The University of Florida Debacle

The most ostentatious example of this matter arose in a University of Florida forum with John Kerry last week when a particular obnoxious student spoke out of turn and was asked to leave by campus police. For his part, John Kerry was more than happy to answer the student’s questions. However, the police had already requested he leave and when he refused they started forcibly removing him.

The end result has been immortalized in a YouTube video and across hundreds of hours of cable news broadcast as he was eventually tasered and arrested, spending a night in jail for disorderly conduct. Students sat and watched idly as he was removed from the room, however, the next day a series of protests occurred over his treatment – modest, yet publicized.
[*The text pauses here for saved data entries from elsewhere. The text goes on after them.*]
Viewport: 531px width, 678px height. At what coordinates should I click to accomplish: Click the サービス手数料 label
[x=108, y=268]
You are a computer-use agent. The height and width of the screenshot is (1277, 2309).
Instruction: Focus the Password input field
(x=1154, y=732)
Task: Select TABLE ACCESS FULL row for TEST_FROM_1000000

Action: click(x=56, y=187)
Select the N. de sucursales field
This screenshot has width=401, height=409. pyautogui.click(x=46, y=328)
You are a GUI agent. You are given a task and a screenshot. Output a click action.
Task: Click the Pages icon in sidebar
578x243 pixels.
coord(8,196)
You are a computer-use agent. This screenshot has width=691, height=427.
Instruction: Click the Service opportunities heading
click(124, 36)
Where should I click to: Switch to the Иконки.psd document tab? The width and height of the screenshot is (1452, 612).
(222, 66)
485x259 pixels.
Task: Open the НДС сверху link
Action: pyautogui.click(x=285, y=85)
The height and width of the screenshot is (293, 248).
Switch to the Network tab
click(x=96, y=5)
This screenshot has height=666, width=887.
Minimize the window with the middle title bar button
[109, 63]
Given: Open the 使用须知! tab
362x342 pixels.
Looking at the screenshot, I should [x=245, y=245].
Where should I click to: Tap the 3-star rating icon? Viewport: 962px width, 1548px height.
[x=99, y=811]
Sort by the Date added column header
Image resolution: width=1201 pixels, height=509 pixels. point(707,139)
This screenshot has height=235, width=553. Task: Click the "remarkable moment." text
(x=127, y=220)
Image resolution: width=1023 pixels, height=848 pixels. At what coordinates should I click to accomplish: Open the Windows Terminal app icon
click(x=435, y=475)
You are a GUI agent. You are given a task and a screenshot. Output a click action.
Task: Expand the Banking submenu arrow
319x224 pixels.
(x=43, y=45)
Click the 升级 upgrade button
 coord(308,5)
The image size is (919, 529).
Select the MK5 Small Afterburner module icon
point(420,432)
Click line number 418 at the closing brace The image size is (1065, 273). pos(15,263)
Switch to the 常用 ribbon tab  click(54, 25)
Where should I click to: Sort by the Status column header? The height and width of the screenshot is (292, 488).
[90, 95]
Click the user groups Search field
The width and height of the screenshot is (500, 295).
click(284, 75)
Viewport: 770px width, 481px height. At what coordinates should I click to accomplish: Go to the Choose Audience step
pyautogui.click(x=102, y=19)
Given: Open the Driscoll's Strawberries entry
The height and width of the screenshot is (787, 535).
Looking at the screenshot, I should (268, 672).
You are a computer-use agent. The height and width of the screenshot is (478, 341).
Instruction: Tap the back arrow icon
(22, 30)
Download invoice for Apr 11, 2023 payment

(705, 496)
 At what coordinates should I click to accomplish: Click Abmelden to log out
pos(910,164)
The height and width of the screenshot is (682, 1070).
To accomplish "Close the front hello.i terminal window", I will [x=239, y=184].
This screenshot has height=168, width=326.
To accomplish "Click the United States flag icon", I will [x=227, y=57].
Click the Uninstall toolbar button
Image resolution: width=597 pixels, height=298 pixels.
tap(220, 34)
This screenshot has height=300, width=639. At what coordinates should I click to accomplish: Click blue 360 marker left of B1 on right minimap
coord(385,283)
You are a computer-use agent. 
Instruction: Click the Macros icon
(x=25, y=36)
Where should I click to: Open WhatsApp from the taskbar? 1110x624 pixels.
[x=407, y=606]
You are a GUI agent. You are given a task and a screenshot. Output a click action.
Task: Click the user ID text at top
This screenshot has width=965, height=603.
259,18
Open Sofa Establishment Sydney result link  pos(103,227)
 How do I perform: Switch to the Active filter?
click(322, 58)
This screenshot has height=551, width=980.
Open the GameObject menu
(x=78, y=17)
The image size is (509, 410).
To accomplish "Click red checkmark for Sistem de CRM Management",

The public has been equally split on whether the student’s rights were violated or whether he was rightfully removed from him the room for his actions. Along with that debate though raises the question of just how much freedom that student deserves at the microphone and how long he is permitted to speak unfettered. Surely, his questions are protected and John Kerry was not offended, nor was anyone at the forum. Additionally, he did not react violently or hit anyone. However, when he resisted the actions of the police, a very blurry line was crossed and the debate erupted.

The Iranian President

A thousand miles away in New York City, another question of free speech has arisen with the visit of Iranian President Mahmoud Ahmadinejad to the United Nations in New York. His request to visit Ground Zero, the site of the World Trade Center, was denied by the New York Police department and the city has urged Columbia University to revoke their invitation for him to speak at a forum at the University.

Yet again, both sides have equally compelling arguments for their positions, but the question of free speech and what the University is entitled to allow on their grounds must be asked. City and national leaders have condemned the invitation because of Ahmadinejad’s statements regarding the holocaust and the purported role of Iran in supporting insurgents and terrorists in Iraq.

The gray area of how a country at war reacts to the request for equal freedoms for a world leader who is largely at odds with our own is baffling. The political and academic aspects of the argument have both been made and yet the answer is equally unclear. Likely, the Iranian President will not be attending any events outside the United Nations. His very image is volatile in a time when fear and mistrust rule public opinion. He fosters terrorism, denies horrid atrocities – including the holocaust and the 9/11 attacks – and seeks nuclear arms, all the while provoking America at every turn. Yet, the university supports their decision to allow him to speak, and the question of their right to do so will continue to be debated.

Fostering Free Debate in a Digital Age

It’s impossible to gauge the extent of public opinion on any particular subject. While, in the past, individuals reacted outwardly, taking their anger and derision to the streets to protest the failure of public policy to protect their free speech, today’s youth are firmly entrenched within the digital confines of the Internet.

It is true that the Internet provides ample forum for absolute free speech, allowing anyone with a computer and a few minutes to write whatever they want and broadcast it to the entire world. However, that same forum also jades that very same generation to the effect they can have on the world by logging off and speaking up in public.

A prime example is the note rally held in Jena, Louisiana this last week as thousands marched on the small town of 3,000 to protest the prosecution of six black teenagers accused of beating a while classmate. The protest drew people from across the country, all actively reacting to what they found audacious. The result is that they have pushed a national debate that would not have been stoked in any other manner. It takes actions to draw the attention of the attention deficit media in today’s world of 30 second YouTube videos and five word headlines. Action fosters freedoms and many of those actions have yet to be seen in this age of public outcry.
, Free Speech and the Public Debate in 2007 blog.enghost.org farkıyla sizlerle.